Let's see the histogram of visible ExGI using d.histogram (we are still using the mask):

In [None]:
histo = gj.Map(width=800, height=400)
histo.d_histogram(map="exgi", nsteps=50)
histo.show()

The low and missing bars are suspitious as we expepect the values to be continuous. However, when we look at the report about values in one of the underlying rasters, using _r.report_, we see that it is not continous either. This is given by spectral resolution of the original data.

In [None]:
gs.run_command("r.report", map="green")

It is also easy to use the results as a numpy array and then use other Python libraries to analyze the data:

In [None]:
import numpy as np
import seaborn as sns
import matplotlib.pyplot as plt

import grass.script.array

In [None]:
exgi = gs.array.array(mapname="exgi", null="nan")
exgi

In [None]:
sns.set_style("darkgrid")
sns.histplot(exgi.ravel(), kde=True)
plt.show()

Finally, remove the mask:

In [None]:
gs.run_command("r.mask", flags="r")

## Categorical Data

For our excercise, we will create categorical data from the ExGI raster by a simple threshold with raster algebra:

In [None]:
gs.run_command("r.mapcalc", expression="vegetated = if(exgi > 20, 1, 0)")

To label the categories, we will use _r.category_ and will provide it with labeling rules as standard text input (_stdin_), using the _write_command_ function with parameter _rules_ set to `"-"`.

In [None]:
rules = """
1:vegetated
0:not vegetated
"""
gs.write_command(
    "r.category", map="vegetated", separator=":", rules="-", stdin=rules
)

We will also assign colors to each category in a similar way:

In [None]:
rules = """
1 #9ed528
0 #61709c
"""
gs.write_command(
    "r.colors", map="vegetated", rules="-", stdin=rules
)

▸ Short exercise 1: Using the excerpt on ExGI analysis, decide whether each statement agrees with it, answering yes or no and quoting the words that settle it: (a) The low and missing bars in the histogram are attributed to the spectral resolution of the original data. (b) The raster named vegetated receives the value 1 wherever exgi is greater than 20. (c) The mask is removed before the histogram is drawn with d.histogram.
▸ Short exercise 2: From the excerpt on ExGI analysis, extract the passage between "import grass.script.array" and "sns.histplot(exgi.ravel(), kde=True)", inclusive.
The listing that follows comes from a separate source.

▸ Supplied data:
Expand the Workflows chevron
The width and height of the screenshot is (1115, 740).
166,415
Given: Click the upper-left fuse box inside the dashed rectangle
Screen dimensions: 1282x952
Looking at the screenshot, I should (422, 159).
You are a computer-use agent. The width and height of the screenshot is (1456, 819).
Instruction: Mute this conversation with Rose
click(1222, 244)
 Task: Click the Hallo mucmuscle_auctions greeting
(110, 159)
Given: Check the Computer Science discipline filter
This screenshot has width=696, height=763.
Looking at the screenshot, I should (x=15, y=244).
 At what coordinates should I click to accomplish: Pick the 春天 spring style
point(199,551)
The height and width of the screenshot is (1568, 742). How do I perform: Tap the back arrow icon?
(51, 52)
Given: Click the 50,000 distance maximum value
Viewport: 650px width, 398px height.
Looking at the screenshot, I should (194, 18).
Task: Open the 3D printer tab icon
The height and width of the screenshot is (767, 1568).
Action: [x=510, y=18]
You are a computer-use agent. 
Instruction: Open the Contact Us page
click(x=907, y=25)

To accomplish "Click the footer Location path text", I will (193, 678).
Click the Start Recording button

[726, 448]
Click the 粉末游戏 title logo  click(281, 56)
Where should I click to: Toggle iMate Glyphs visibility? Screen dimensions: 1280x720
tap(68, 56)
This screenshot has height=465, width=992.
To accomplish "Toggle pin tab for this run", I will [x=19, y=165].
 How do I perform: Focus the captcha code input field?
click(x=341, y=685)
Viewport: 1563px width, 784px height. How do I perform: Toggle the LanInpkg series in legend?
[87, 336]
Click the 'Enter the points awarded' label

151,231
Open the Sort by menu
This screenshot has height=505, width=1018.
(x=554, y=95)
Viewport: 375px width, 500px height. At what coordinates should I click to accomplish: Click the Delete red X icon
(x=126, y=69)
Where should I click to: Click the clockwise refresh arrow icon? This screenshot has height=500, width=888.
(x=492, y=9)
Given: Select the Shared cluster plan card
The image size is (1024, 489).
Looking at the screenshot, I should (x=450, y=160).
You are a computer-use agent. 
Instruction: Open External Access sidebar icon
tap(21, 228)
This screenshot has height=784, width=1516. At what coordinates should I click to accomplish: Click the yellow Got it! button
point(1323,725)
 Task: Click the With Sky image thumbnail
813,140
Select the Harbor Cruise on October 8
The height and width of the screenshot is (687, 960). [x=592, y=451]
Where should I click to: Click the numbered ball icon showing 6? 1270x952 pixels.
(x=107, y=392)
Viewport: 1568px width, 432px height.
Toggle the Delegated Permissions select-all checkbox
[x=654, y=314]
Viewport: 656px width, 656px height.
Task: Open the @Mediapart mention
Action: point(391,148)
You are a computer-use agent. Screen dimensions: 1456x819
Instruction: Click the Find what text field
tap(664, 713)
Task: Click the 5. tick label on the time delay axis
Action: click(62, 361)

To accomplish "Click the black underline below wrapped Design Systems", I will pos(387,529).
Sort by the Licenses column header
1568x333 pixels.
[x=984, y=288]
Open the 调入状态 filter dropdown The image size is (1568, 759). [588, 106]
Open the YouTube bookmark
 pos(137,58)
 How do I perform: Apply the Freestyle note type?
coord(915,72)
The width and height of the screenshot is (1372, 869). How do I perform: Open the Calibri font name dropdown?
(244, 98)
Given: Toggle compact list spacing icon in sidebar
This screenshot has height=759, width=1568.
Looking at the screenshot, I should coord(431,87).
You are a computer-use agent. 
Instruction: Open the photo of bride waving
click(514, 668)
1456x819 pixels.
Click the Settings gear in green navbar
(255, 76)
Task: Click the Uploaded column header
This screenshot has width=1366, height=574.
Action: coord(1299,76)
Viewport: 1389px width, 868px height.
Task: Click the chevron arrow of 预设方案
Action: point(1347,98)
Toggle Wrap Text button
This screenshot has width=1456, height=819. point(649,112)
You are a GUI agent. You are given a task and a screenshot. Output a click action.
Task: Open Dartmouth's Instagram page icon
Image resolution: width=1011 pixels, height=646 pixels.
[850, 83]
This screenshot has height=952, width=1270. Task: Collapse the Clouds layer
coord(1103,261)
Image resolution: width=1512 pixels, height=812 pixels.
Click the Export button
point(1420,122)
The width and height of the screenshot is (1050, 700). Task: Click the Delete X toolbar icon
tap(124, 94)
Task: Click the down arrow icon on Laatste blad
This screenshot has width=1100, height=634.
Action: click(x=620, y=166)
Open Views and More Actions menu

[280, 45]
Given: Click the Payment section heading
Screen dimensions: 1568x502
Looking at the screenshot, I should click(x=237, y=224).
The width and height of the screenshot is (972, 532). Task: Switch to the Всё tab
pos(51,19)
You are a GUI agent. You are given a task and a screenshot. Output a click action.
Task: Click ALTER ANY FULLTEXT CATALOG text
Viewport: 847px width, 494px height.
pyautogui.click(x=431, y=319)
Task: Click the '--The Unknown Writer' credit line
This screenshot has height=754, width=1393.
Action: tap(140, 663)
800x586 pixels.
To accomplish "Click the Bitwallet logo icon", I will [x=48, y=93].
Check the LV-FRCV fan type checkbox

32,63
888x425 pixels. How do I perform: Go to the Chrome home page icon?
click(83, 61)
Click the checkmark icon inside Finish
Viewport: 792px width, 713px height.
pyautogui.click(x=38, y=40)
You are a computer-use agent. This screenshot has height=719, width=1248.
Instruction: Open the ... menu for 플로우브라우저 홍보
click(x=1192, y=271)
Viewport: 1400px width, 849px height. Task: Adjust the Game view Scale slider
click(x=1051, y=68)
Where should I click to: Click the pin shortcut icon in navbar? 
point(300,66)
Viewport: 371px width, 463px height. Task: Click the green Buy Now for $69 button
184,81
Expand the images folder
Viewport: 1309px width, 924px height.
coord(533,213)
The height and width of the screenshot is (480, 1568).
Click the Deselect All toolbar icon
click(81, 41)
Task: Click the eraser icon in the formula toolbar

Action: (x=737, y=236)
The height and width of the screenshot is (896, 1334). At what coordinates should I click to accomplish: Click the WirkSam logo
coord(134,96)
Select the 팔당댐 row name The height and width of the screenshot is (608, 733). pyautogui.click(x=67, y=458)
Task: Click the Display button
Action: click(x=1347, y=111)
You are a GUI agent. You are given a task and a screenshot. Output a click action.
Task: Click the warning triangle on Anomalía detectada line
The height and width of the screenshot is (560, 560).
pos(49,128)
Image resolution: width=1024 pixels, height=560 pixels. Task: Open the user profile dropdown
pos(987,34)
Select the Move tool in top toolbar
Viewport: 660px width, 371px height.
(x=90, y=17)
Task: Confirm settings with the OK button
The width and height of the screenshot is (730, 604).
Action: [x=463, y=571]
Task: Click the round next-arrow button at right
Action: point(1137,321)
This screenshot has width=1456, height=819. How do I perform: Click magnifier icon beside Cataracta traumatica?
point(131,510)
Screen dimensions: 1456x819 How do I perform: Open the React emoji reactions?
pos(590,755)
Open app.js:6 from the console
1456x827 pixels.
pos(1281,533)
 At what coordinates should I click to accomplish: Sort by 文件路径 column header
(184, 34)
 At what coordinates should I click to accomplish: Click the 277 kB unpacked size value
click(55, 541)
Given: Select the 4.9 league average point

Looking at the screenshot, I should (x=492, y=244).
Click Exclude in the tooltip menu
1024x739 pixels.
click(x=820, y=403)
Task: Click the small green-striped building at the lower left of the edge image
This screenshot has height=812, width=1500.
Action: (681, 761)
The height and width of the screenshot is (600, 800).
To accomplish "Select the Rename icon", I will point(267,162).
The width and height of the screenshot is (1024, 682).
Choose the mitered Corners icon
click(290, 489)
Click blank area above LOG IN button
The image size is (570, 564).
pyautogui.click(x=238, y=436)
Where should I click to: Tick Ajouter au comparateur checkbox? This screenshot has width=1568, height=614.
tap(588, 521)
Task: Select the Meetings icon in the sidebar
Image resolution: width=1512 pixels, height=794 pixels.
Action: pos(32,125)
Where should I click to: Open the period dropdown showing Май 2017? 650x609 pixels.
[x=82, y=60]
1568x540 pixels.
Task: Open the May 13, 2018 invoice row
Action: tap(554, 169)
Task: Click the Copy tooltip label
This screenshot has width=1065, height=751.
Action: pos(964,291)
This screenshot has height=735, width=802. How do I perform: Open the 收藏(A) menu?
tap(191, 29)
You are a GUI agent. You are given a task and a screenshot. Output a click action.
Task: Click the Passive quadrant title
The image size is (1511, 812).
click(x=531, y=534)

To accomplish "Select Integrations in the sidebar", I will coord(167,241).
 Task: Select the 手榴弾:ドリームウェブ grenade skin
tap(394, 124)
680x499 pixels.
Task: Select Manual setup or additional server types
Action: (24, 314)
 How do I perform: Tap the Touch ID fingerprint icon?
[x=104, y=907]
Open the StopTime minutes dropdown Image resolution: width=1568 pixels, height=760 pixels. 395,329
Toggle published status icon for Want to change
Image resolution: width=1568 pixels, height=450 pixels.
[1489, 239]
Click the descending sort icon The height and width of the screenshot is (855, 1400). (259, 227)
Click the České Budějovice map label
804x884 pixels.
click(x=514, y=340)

▸ Problem solution 1:
(a) Yes: "This is given by spectral resolution of the original data."
(b) Yes: "vegetated = if(exgi > 20, 1, 0)"
(c) No: "(we are still using the mask)"

▸ Problem solution 2:
import grass.script.array

In [None]:
exgi = gs.array.array(mapname="exgi", null="nan")
exgi

In [None]:
sns.set_style("darkgrid")
sns.histplot(exgi.ravel(), kde=True)